The Latouche-Tréville was a wooden-hulled steam sloop aviso of the French Navy, a sistership to the D'Estaing. They were designed by Louis Dutard for both service on foreign stations and for various duties in home waters (including fishery protection).

== Career ==
After her commissioning, Latouche-Tréville sailed to Tahiti, where she was assigned to the French naval station of the Pacific Ocean. She returned to Brest on the 27 January 1868 to be decommissioned on 23 February 1867.

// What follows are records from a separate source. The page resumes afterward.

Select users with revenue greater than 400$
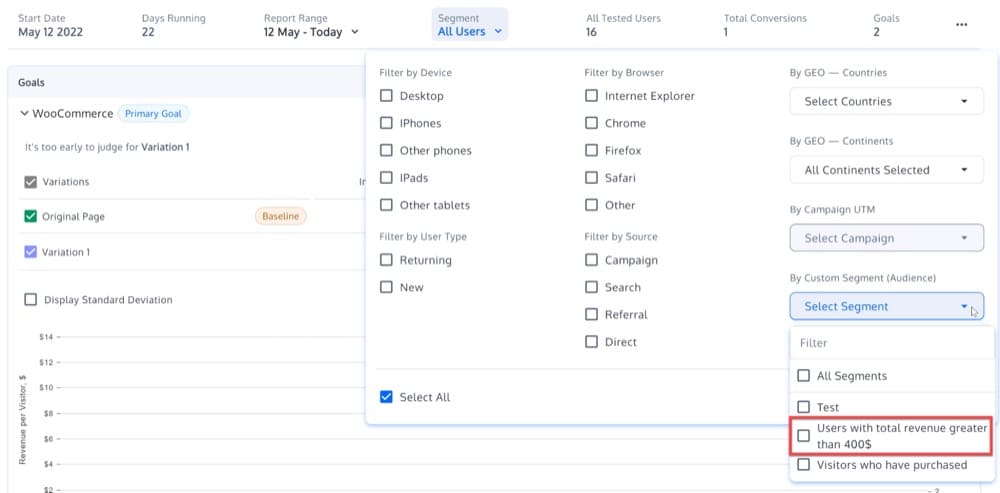 803,436
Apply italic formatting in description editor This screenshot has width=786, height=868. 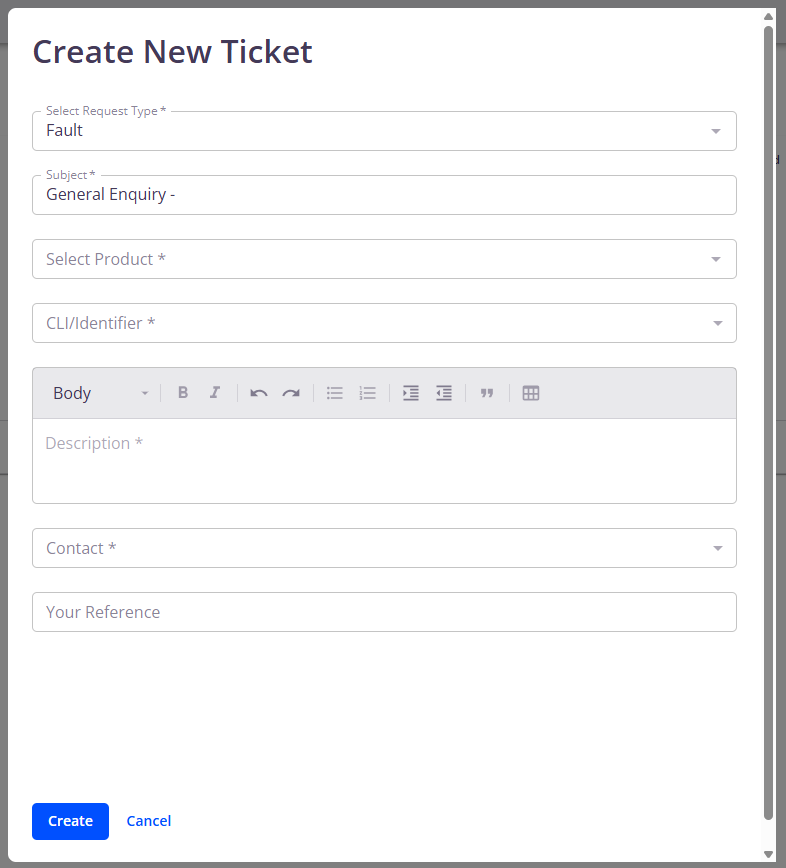(215, 393)
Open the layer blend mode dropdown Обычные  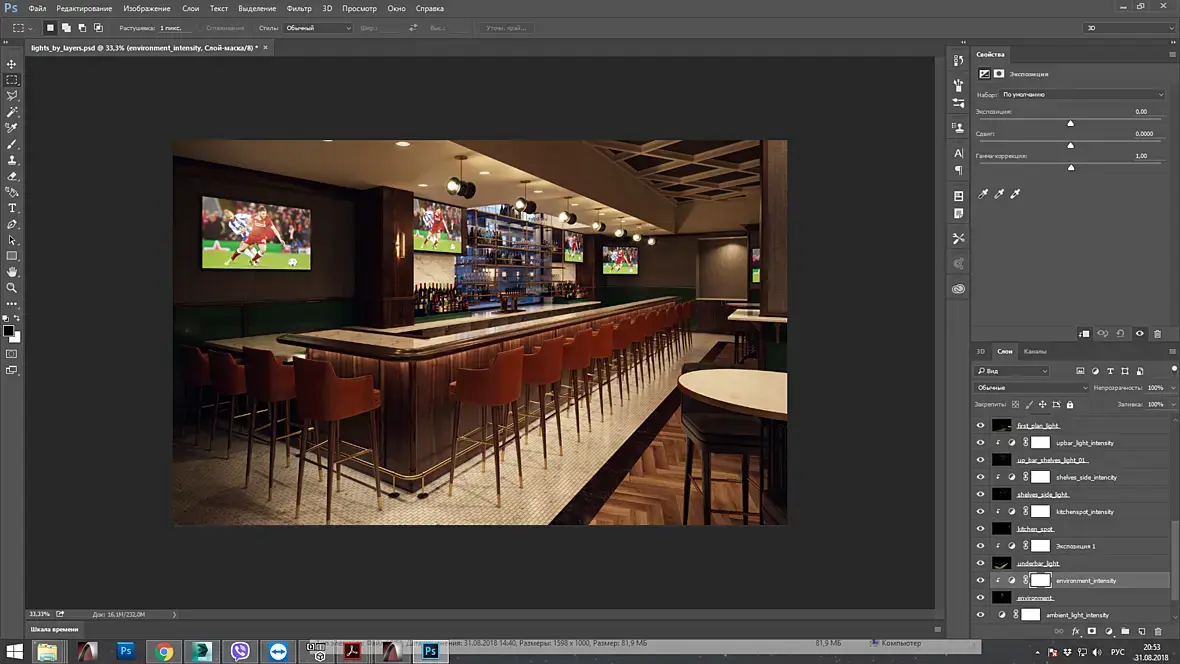pyautogui.click(x=1031, y=388)
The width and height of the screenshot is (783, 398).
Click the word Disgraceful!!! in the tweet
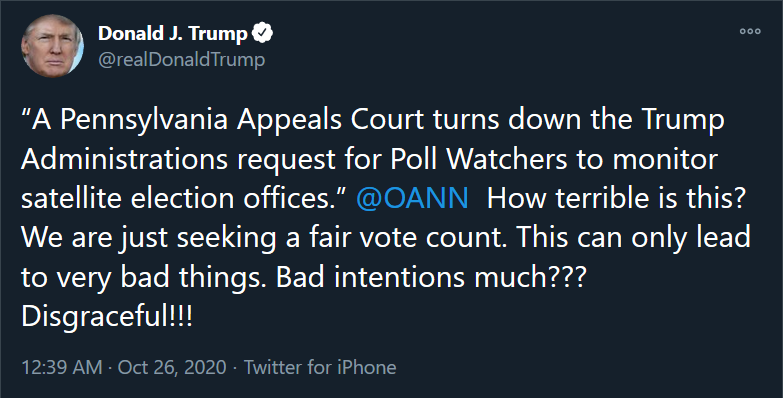107,317
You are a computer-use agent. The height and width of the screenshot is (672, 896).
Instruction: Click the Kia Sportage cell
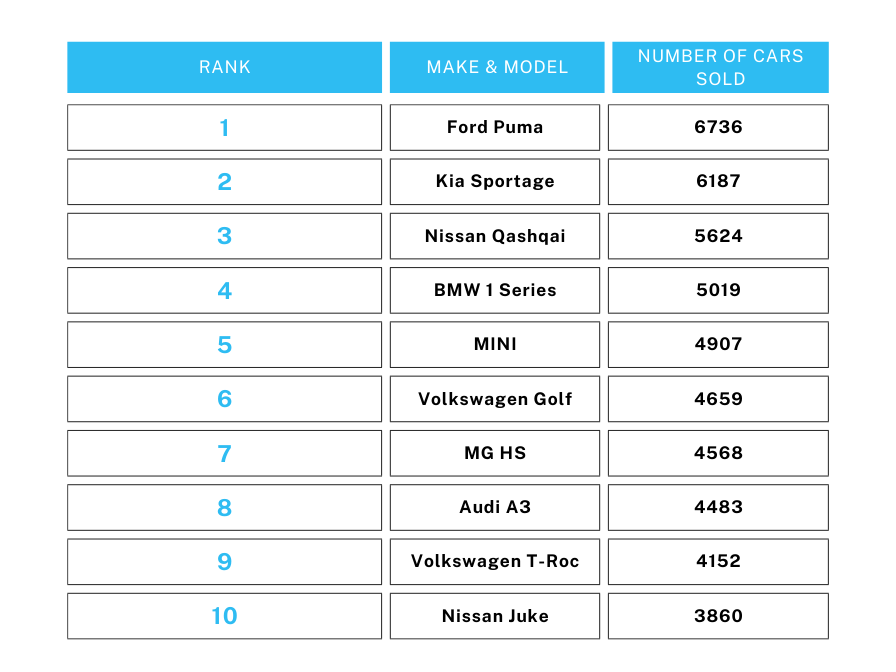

She was recommissioned on the 4 October 1868. On 18 February 1869, she collided with the packet ship Prince Pierre-Bonaparte, which sank off the Hyères Islands with the loss of sixteen lives. Latouche-Tréville rescued around 30 people. At the time of the collision, she was returning the body of Fuad Pasha to Constantinople, Ottoman Empire. She served off Terre-Neuve until 15 October 1870, when she was again decommissioned.

On 15 April 1873, she began her third commission for service in the South Atlantic. In September 1881, she took part in operations off Tunisia.

== Fate ==
Latouche-Tréville was struck on 5 June 1886 and broken up in the following year.